Exercise task: Reproduce the part that opens with the line containing "Toggle the hierarchy tree view button" and closes with the line containing "[x=504, y=175]", replacing "hierarchy" with "folder" and leaving all else unchanged. Leave the pictures out of your answer.

Records for processing:
•••••

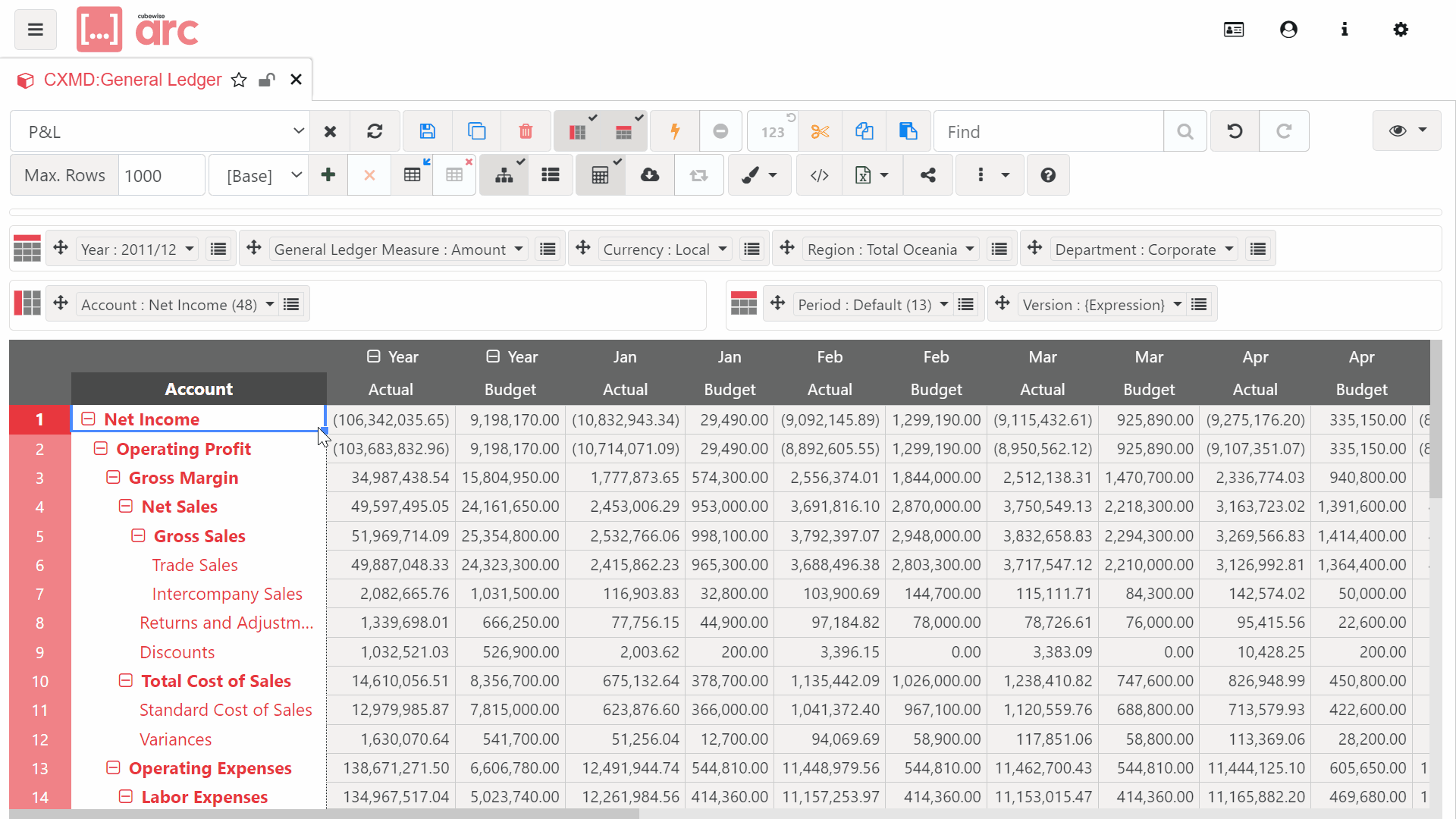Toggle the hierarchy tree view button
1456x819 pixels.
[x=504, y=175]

•••••

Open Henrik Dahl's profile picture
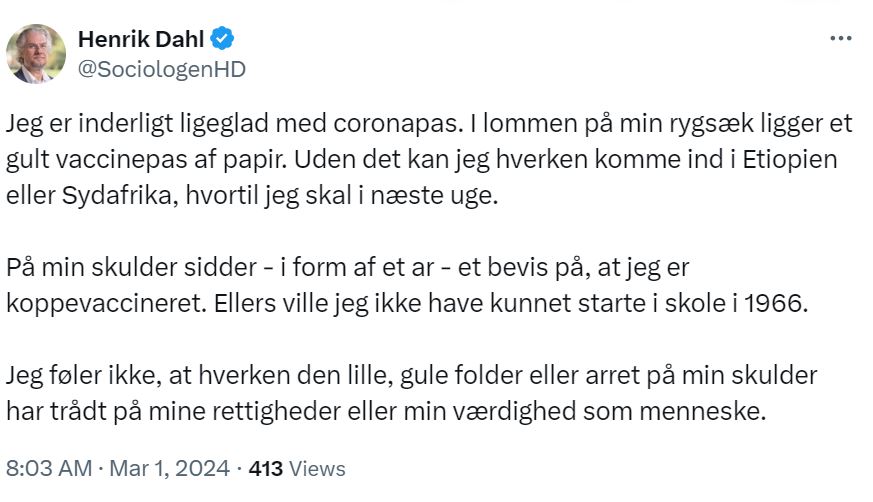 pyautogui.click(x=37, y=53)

•••••

Final result:
Toggle the folder tree view button
1456x819 pixels.
[x=504, y=175]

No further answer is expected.